NatWest is to provide an additional £1bn in lending to the UK manufacturing sector by the end of 2030. The bank says the aim is to stimulate growth in the sector. Specifically, NatWest said it wants to help manufacturers invest in cleaner, more efficient forms of energy generation and use. Bank support takes the form of lending deployed through loans, asset finance, and overdrafts.
The assets, activities and companies eligible for this £1bn lending are those aligned with NatWest’s Climate and Sustainable Funding and Financing Inclusion Criteria.
Manufacturing in the UK is responsible for nearly 10% of total economic output, and over 8% of all employment. However, it is a significant contributor to greenhouse gas emissions. Over 12% of the UK total is attributed to the sector.
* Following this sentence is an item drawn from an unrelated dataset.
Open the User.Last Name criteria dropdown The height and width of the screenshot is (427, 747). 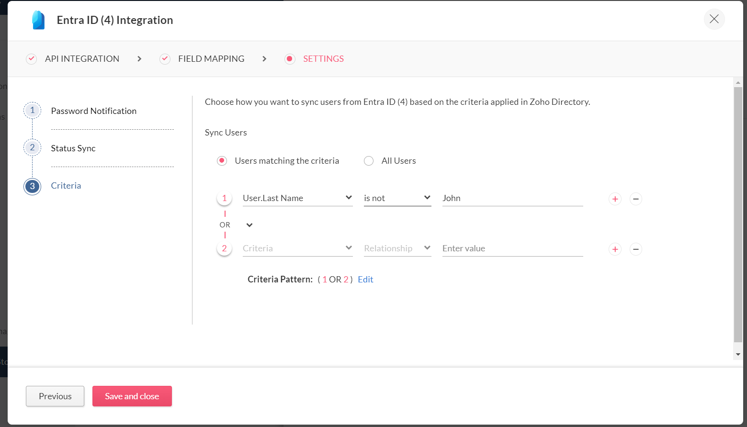tap(297, 198)
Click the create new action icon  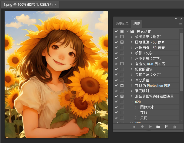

NatWest support includes lending, partnerships and tailored financial advice
With the industry likely to remain energy intensive, NatWest is aiming to offer support those in the sector that includes lending, partnerships and tailored financial advice.
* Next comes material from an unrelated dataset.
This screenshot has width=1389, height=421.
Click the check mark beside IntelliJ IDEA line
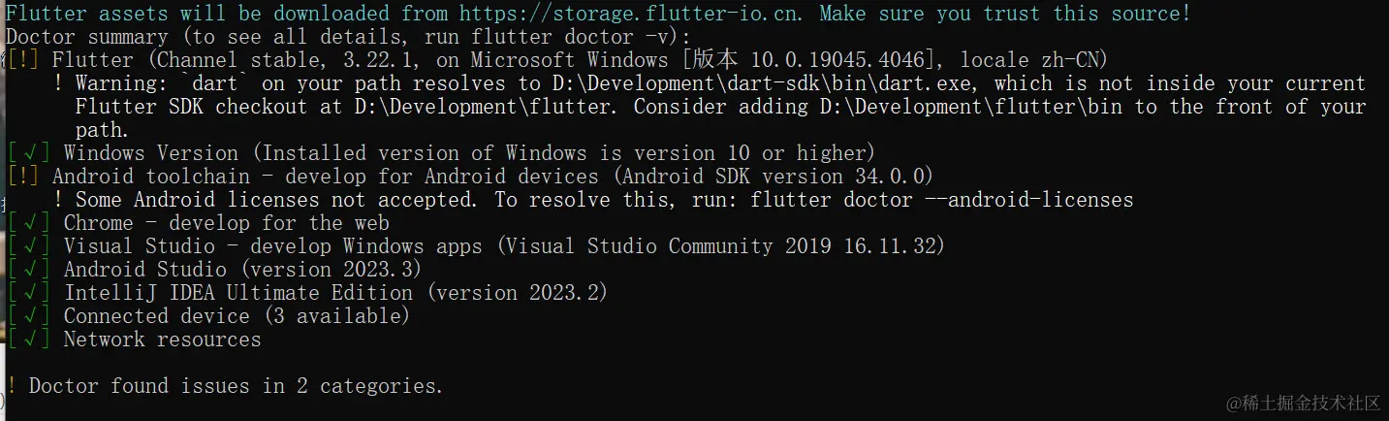coord(28,293)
The bank is also partnering with Warwick Manufacturing Group (WMG). It will pilot, with customers the opportunity to join their Business Energy Aid Toolkit programme. This identifies the energy use involved in their business’ processes and production. The programme then recommends actions to reduce emissions, alongside estimates of the impact these would have on overall emissions. Businesses who have completed the programme to date report minimum energy savings of 12%, with an average saving of 21%.
The bank also offers its free Carbon Planner tool. Businesses can measure their carbon footprint and build a plan to reduce their emissions on a simple online portal.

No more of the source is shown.